Support Systems. One part of the definition of palliation, that of improving symptoms, guides the development of supports systems and services. The social, psychological, and spiritual suffering that these women expressed seemed to improve with the support given during the Sistah Powah sessions. Formal support groups, modeled after the successful programs of the 1980s, such as Reach to Recovery (for post-mastectomy patients), should be offered. Implicit in this model of support is the concept of acceptance and peer-led leadership. When another person living with a similar diagnosis in similar circumstances offers understanding and support, newly, or not so newly, diagnosed patients realize they are not alone in the process.
To move the analysis and needs assessment to the level of creative of improvement programs, the students were asked to develop creative ways to advance improvement in the areas of concern that were discovered and share them on a discussion board in Blackboard Vista for the class to see. Some of the students discussed the development of an interdisciplinary palliative care team that would address family meetings and resource allocation during planned home visits in inner city settings. Another student created a skill-building approach to self-advocacy for patients and family members, while another described a program of peer-to-peer navigation where experienced women living with HIV for many years help others access what they need to increase their quality of life.
The experience of completing this project was positive. During a final course evaluation, the students stated that the process of the assignment helped them complete a secondary analysis of qualitative data in a safe and controlled way (audio recordings) that provided needs assessment data by using the “lens” of a palliative care advanced practice nurse. They discussed how the application of both research analyses and creative program development ideas helped them use evidence in planning quality improvement interventions.
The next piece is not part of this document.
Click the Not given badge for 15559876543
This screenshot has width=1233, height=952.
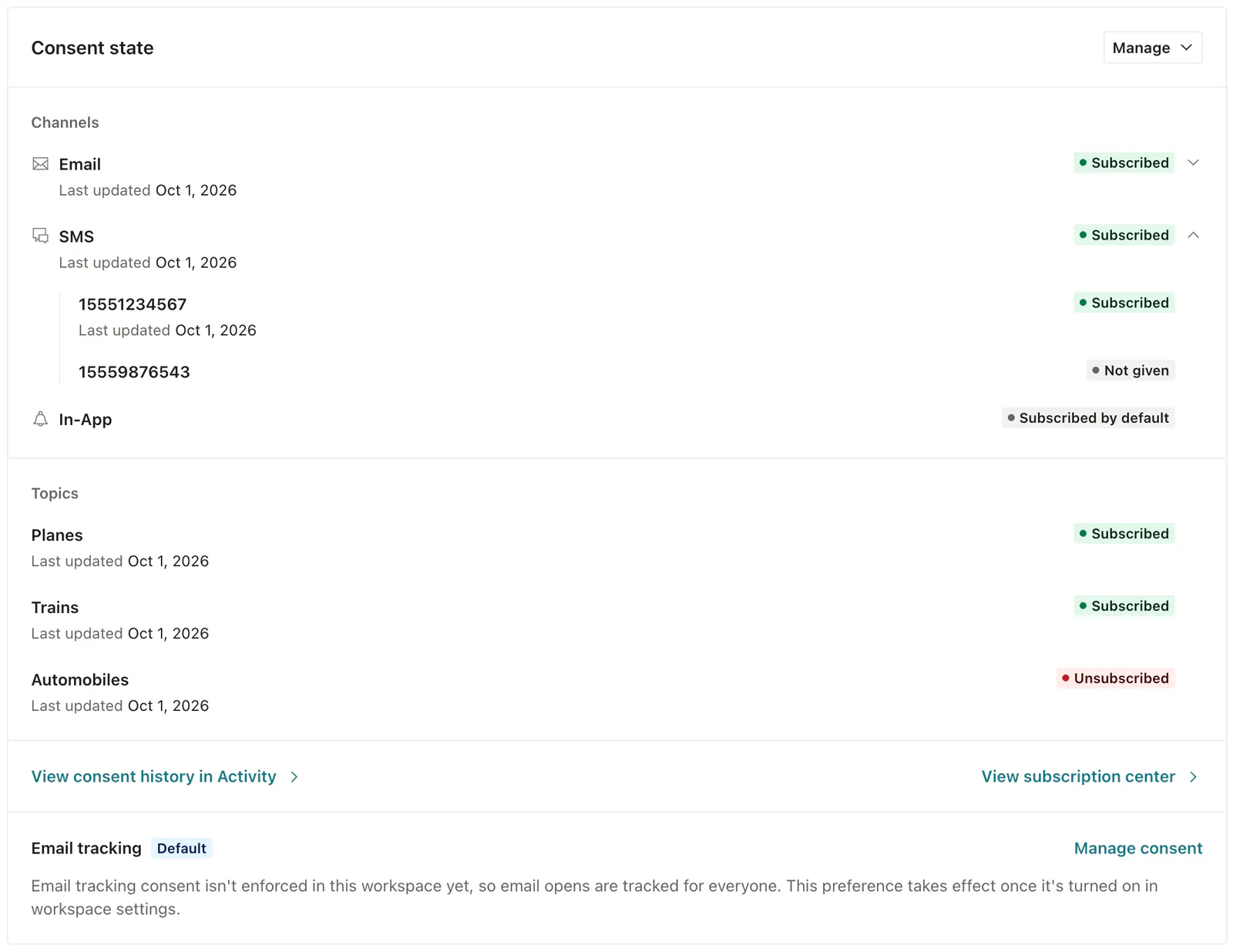point(1131,370)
Because graduate students come to study palliative care with a wealth of knowledge at a variety of levels of ability and experience, creative ways to incorporate research analysis and evidenced-based practice is important. This assignment using the data from a nonrelated research intervention study gave graduate students in palliative care nursing the opportunity to develop ideas about how advanced practice nurses could construct a coalition of support in the future through the active involvement of clients who may need a palliative care infrastructure but do not know how or from whom to access assistance. The sensitive responses of the students in this course encourage each of us to think of the complexities of palliative care that are affected by socioeconomics, race, and gender, especially in the inner cities of the United States.